There are a great variety of established homeschool groups:
- Casual Social/Fun Groups – Meetings happen on a weekly basis at a local park or forest. There is no specific structure and things are kept informal. The main purpose of the group is to give the children a chance to make friends, socialize, and be physically active outdoors. Parents have a chance to connect and chat.
- Weekly Co-op Groups – Meetings happen weekly with different classes offered. Each parent takes on a teaching role, often reflecting a particular skill or interest area they can share. I have been part of co-ops where these classes were are wide-ranging as soap-carving, chess, introduction to coding, creative writing, photography, and public speaking. Students get to choose classes and experience different subjects and teachers. These programs are often semester-based and involve a low registration cost.
- Physical Exercise/ Sports Groups – Organized homeschool sport groups include hockey, track and field, soccer and many more. Many town sports facilities have space availability during the day as most programs are run after school and evening. This is a great opportunity to book homeschool group sessions (our family has an interest in tennis (mainly watching it:) and I was able to book tennis courts and instructors for interested homeschool students).Homeschool gym days used to be offered by town recreation programs, although these offerings are up in the air with new covid restrictions which limit access to gyms
- Academic Homeschool Programs – Meetings happen on a weekly basis and include courses in academic subject areas. This can relieve parents from teaching certain subjects that might be more challenging to do alone at home. The program I organized included full-year courses in biology (with messy dissections that are not so fun to do at the kitchen table), physics, chemistry, Latin, and logic. These programs are usually semester-based and involve some cost (varies according to the program).
It is important to find a group that is a good fit for your family. Sometimes this might entail driving a bit farther in order to join a program that meets your needs and has the ‘right chemistry’.
How can people become part of a homeschool group if they are just starting out with homeschooling?
In Ontario we have several organizations that can help you get connected with local homeschool groups:
Ontario Christian Home Educators Connection (OCHEC) -Area Reps can help answer your questions and guide you to one of 40+ Support Groups
Ontario Federation of Teaching Parents (OFTP)
Here is a list of Homeschool Facebook groups in Ontario that can serve as a starting point to connect!
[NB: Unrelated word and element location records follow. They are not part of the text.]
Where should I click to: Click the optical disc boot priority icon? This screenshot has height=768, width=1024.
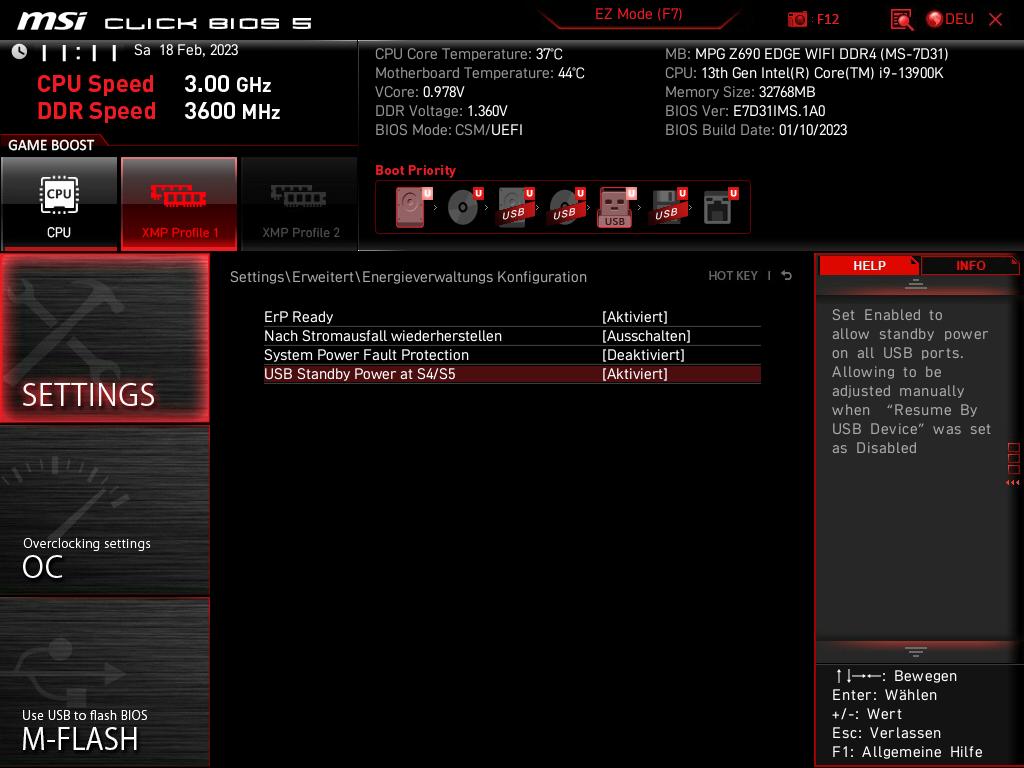[461, 206]
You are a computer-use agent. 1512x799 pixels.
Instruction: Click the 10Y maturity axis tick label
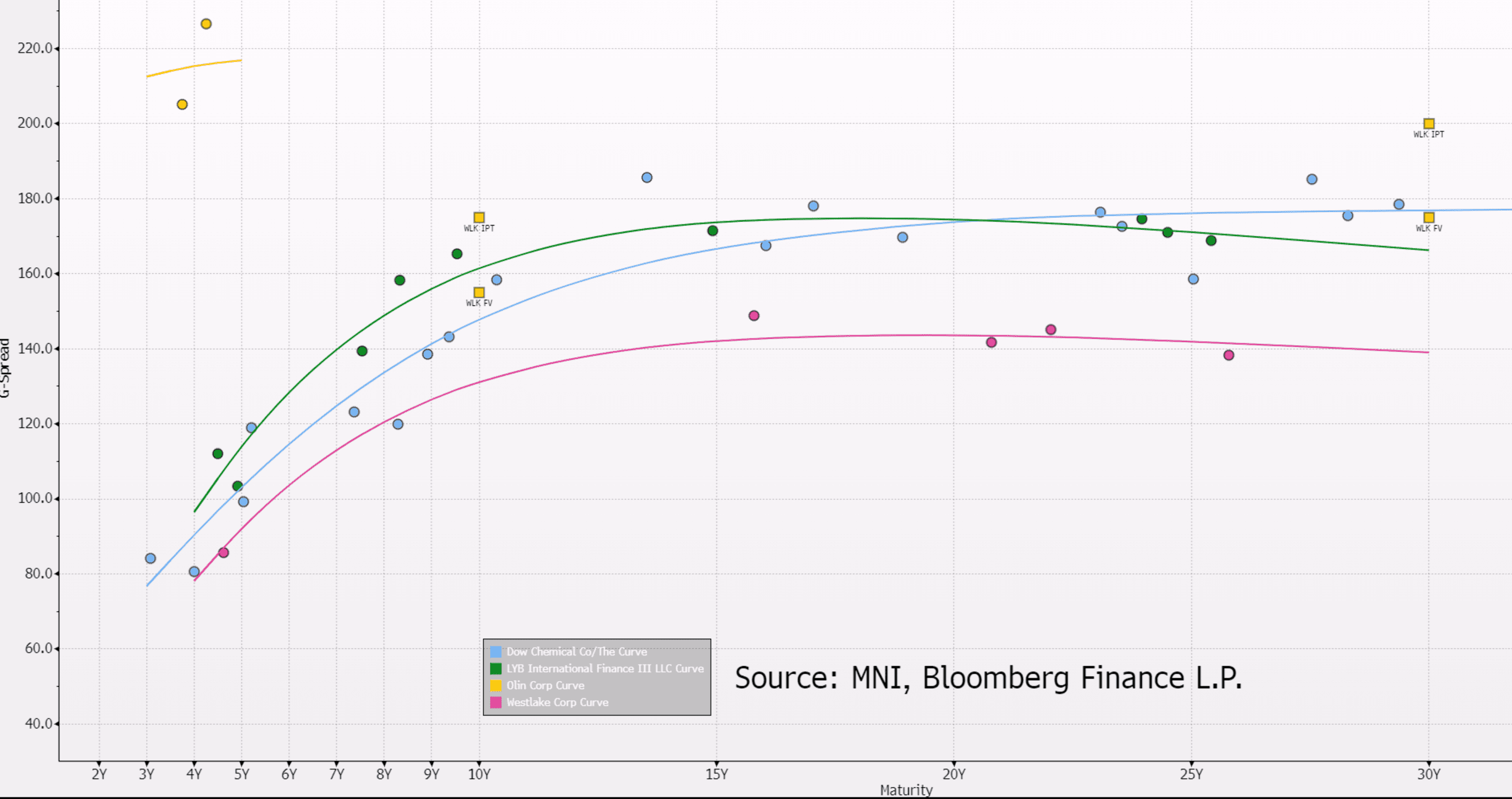point(479,774)
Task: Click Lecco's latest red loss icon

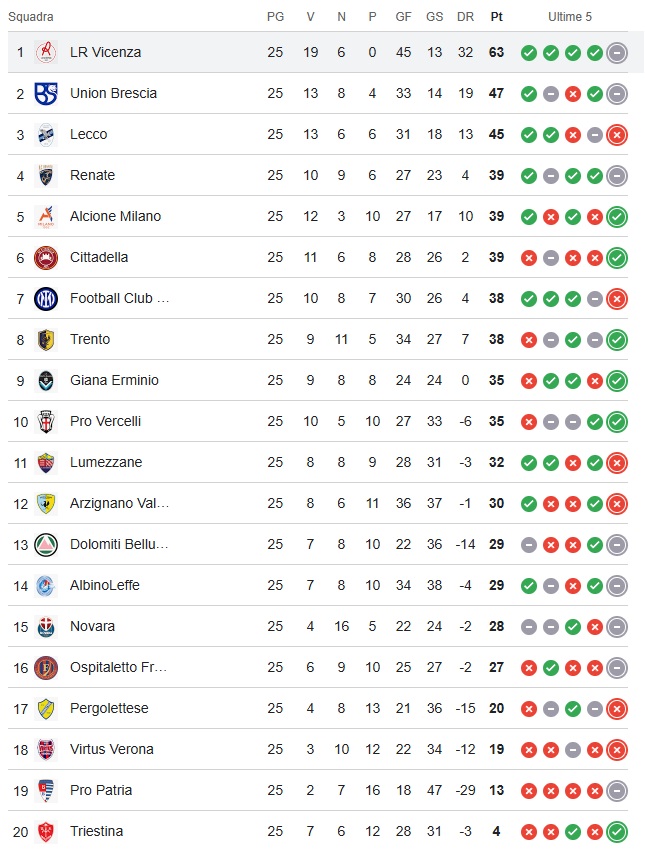Action: tap(617, 135)
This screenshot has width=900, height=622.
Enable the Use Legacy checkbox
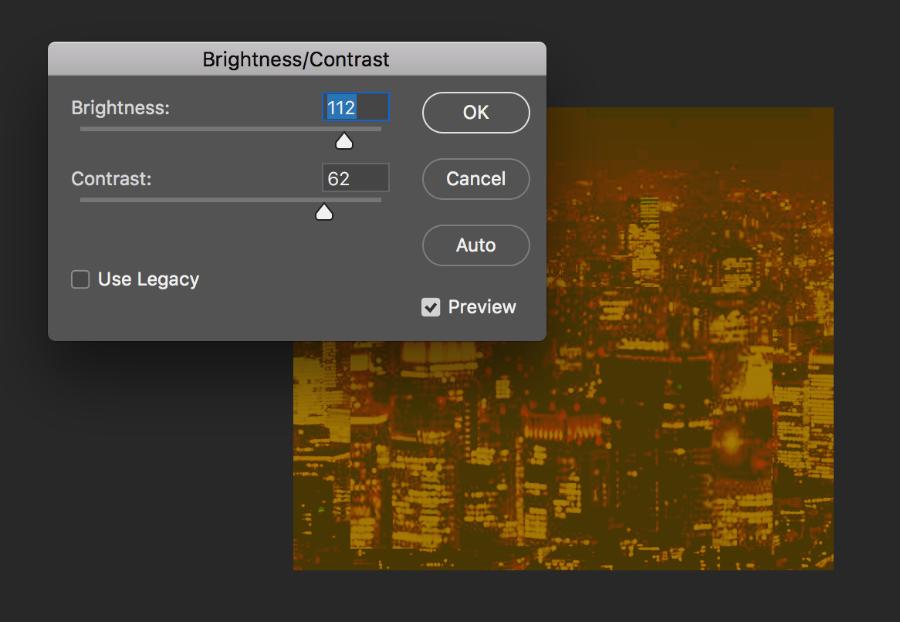tap(79, 280)
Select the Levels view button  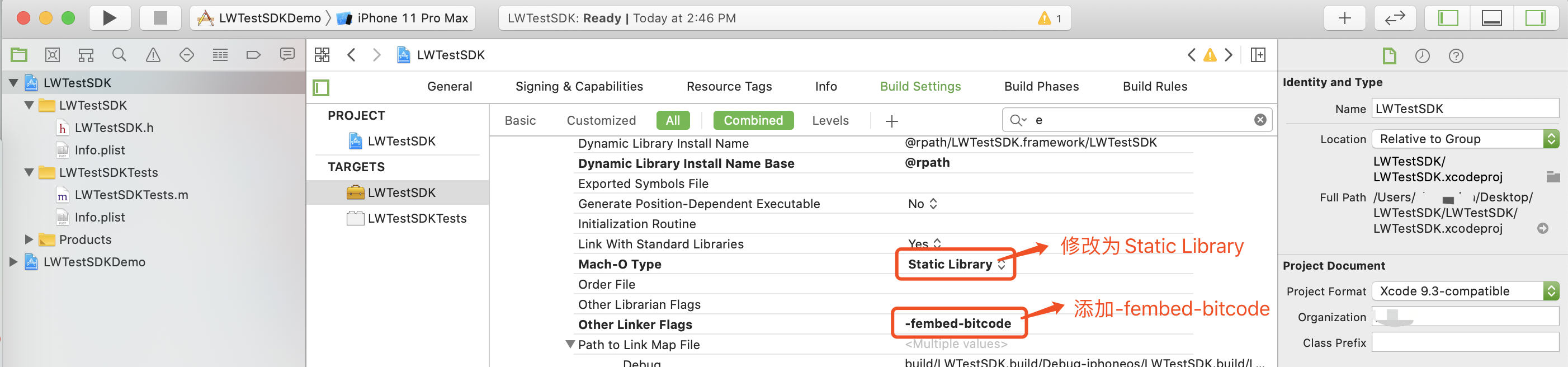[x=830, y=120]
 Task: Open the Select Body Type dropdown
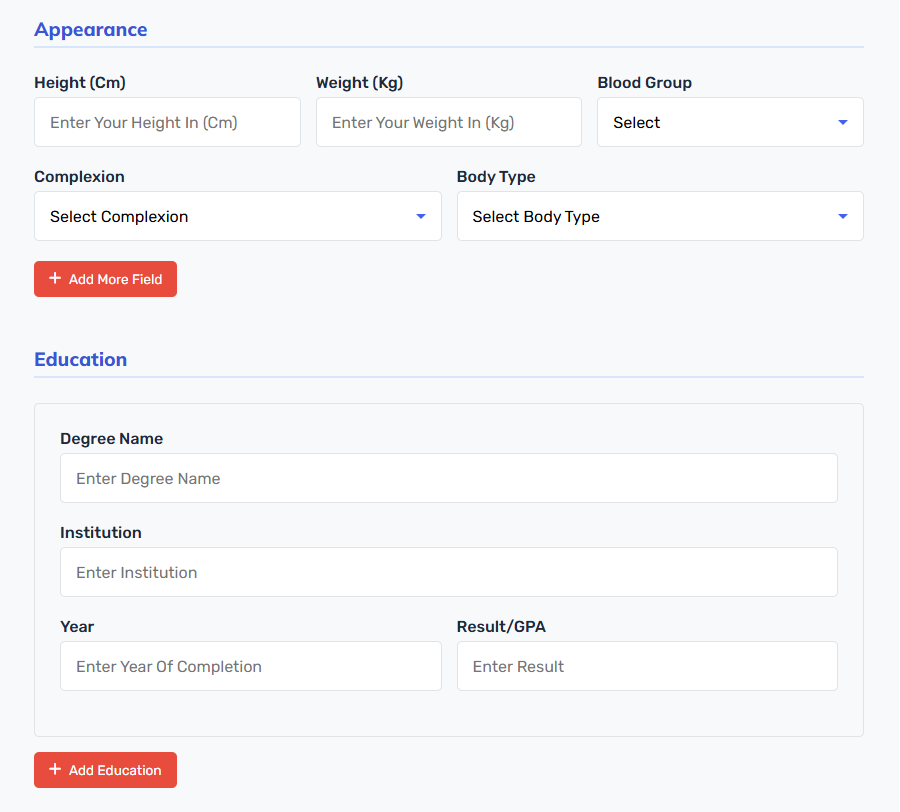[660, 216]
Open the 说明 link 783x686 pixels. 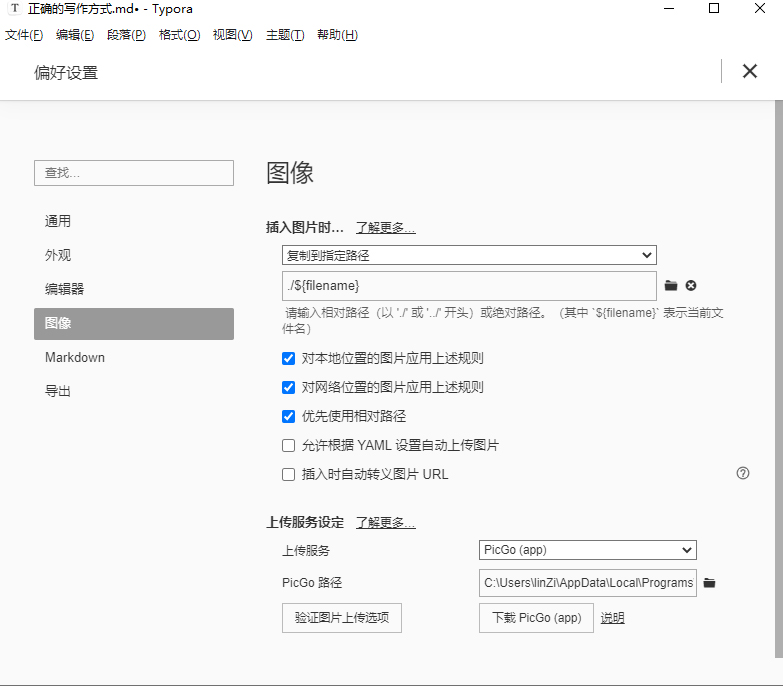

As homeschooling has increased in popularity this year, many homeschool groups have waiting lists to join. If this is the situation you are facing, I highly recommend reaching out via facebook groups and/or homeschool group mail-lists. Introduce yourself (how many children, what ages, where do you live, etc.) and welcome others to connect with you: for social time, unit studies, swimming, a walk in the forest. These self-created small groups can often have the potential to grow into their own homeschool groups.